Copy out exactly the lines from the start of the data to the line containing "Open the 8 个文件有差异 link". Include both.

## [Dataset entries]
_ _ _

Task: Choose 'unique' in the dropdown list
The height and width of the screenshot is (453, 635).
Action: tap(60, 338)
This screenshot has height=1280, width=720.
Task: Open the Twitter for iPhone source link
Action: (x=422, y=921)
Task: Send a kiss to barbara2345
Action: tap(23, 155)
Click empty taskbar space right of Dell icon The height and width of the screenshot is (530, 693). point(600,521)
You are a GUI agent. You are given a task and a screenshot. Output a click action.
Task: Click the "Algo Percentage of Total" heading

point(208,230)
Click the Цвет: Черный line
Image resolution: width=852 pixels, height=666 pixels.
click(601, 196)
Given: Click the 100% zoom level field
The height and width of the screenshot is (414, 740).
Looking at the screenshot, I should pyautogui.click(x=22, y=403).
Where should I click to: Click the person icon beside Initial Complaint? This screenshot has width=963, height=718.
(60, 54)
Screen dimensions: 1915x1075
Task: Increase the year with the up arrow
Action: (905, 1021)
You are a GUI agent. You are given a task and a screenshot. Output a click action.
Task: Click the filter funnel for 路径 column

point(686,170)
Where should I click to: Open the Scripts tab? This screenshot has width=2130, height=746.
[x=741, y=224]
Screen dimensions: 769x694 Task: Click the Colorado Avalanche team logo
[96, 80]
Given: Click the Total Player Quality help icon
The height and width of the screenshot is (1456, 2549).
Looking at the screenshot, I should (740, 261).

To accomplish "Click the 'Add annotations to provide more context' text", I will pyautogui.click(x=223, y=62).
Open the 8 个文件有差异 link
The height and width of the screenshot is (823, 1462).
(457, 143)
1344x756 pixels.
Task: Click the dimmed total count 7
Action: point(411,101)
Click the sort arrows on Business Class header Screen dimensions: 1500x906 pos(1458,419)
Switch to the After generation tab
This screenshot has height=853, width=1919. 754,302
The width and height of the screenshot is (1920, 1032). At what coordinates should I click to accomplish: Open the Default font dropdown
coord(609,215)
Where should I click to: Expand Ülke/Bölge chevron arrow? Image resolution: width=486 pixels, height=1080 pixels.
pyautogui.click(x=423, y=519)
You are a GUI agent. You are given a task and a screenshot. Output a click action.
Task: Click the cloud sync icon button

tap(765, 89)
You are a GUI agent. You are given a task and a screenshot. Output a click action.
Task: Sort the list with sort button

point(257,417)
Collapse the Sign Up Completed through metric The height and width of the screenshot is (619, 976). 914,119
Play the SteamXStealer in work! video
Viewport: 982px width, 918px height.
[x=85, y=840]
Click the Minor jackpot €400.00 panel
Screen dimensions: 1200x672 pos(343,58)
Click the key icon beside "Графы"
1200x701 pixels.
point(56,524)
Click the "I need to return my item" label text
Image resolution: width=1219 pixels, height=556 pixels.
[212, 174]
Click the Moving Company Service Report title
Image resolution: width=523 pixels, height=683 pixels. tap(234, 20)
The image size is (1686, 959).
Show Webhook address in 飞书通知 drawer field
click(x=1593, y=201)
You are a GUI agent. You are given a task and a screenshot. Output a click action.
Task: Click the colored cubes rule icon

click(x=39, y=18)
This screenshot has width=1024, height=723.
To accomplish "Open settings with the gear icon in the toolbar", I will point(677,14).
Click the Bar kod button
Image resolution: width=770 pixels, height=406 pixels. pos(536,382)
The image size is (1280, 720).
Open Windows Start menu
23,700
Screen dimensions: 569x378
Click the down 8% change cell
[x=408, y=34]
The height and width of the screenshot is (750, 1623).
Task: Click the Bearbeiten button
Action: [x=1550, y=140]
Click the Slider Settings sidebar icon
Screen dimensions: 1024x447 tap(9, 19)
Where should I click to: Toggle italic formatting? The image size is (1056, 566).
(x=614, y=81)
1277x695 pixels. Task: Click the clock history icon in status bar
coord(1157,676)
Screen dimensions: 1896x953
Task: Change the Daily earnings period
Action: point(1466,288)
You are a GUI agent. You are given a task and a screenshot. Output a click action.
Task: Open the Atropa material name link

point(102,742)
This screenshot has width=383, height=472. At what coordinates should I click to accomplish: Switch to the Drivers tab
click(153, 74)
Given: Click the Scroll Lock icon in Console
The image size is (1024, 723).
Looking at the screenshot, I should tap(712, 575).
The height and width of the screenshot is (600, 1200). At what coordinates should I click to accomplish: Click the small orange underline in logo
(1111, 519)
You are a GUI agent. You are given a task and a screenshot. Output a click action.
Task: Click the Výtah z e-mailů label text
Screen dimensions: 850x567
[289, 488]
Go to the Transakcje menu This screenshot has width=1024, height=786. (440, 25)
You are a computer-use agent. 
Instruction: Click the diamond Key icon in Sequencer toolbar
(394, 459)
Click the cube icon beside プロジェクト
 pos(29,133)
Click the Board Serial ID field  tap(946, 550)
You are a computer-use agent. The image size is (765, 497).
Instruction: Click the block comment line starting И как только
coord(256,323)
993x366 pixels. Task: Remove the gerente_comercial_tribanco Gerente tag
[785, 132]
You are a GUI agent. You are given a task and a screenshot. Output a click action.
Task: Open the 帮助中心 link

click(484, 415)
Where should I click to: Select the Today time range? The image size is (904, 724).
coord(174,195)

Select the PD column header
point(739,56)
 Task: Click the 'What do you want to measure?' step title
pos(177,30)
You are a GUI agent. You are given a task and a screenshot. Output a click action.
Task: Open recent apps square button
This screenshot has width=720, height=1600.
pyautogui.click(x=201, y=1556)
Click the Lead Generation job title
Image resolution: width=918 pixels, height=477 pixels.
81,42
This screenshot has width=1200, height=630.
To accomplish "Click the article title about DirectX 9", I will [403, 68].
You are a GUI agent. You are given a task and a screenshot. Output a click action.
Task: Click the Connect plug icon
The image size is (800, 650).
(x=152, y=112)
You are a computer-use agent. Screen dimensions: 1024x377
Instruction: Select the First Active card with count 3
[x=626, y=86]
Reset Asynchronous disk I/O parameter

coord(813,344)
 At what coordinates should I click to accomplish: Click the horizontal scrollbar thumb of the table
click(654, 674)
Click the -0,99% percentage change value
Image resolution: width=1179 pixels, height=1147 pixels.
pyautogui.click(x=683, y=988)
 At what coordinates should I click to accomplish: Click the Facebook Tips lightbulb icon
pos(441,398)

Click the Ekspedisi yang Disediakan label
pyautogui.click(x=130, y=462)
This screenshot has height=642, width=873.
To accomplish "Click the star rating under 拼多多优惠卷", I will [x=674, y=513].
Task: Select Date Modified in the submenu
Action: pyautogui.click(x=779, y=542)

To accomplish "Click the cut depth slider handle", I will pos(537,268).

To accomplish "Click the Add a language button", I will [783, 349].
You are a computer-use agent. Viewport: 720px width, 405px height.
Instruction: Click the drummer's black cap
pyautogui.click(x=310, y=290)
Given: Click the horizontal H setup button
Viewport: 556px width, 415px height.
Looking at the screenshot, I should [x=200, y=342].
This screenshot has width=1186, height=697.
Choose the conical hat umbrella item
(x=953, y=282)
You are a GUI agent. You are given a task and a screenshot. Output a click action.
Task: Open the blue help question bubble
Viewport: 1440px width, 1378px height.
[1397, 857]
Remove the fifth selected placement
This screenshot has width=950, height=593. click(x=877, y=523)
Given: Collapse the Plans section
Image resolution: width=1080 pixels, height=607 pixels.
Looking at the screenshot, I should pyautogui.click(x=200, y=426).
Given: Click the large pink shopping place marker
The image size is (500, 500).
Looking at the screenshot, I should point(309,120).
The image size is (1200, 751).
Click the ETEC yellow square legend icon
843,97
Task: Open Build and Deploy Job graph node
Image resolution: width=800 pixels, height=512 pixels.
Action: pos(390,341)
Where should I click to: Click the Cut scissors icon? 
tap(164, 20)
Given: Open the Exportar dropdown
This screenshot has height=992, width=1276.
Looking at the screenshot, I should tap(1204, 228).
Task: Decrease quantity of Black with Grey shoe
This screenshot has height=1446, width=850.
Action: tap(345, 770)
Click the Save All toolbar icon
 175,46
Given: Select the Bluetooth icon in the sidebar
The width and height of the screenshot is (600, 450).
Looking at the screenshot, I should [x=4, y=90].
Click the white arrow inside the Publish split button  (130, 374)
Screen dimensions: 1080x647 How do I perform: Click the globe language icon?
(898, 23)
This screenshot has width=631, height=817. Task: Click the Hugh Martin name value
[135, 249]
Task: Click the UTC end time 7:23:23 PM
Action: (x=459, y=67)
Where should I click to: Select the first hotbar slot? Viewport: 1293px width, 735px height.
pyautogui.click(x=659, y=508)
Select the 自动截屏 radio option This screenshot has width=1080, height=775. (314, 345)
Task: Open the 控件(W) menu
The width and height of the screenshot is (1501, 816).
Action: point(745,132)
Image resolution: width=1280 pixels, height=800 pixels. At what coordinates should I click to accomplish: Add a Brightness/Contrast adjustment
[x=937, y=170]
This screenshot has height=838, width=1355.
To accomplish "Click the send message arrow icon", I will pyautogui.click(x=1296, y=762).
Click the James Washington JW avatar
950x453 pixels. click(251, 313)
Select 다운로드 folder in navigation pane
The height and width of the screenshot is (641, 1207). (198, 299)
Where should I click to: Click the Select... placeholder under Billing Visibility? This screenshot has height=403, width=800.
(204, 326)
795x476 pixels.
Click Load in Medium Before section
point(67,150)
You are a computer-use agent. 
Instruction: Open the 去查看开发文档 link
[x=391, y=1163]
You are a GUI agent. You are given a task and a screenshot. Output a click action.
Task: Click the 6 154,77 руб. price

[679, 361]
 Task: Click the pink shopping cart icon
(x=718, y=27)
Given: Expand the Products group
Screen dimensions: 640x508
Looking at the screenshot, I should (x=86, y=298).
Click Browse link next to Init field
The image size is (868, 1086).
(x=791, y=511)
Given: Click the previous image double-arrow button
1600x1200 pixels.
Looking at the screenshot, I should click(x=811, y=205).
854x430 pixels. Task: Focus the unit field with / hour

_ _ _

## [The answer]
Task: Choose 'unique' in the dropdown list
The height and width of the screenshot is (453, 635).
Action: tap(60, 338)
This screenshot has height=1280, width=720.
Task: Open the Twitter for iPhone source link
Action: (x=422, y=921)
Task: Send a kiss to barbara2345
Action: tap(23, 155)
Click empty taskbar space right of Dell icon The height and width of the screenshot is (530, 693). point(600,521)
You are a GUI agent. You are given a task and a screenshot. Output a click action.
Task: Click the "Algo Percentage of Total" heading

point(208,230)
Click the Цвет: Черный line
Image resolution: width=852 pixels, height=666 pixels.
click(601, 196)
Given: Click the 100% zoom level field
The height and width of the screenshot is (414, 740).
Looking at the screenshot, I should pyautogui.click(x=22, y=403).
Where should I click to: Click the person icon beside Initial Complaint? This screenshot has width=963, height=718.
(60, 54)
Screen dimensions: 1915x1075
Task: Increase the year with the up arrow
Action: (905, 1021)
You are a GUI agent. You are given a task and a screenshot. Output a click action.
Task: Click the filter funnel for 路径 column

point(686,170)
Where should I click to: Open the Scripts tab? This screenshot has width=2130, height=746.
[x=741, y=224]
Screen dimensions: 769x694 Task: Click the Colorado Avalanche team logo
[96, 80]
Given: Click the Total Player Quality help icon
The height and width of the screenshot is (1456, 2549).
Looking at the screenshot, I should (740, 261).

To accomplish "Click the 'Add annotations to provide more context' text", I will pyautogui.click(x=223, y=62).
Open the 8 个文件有差异 link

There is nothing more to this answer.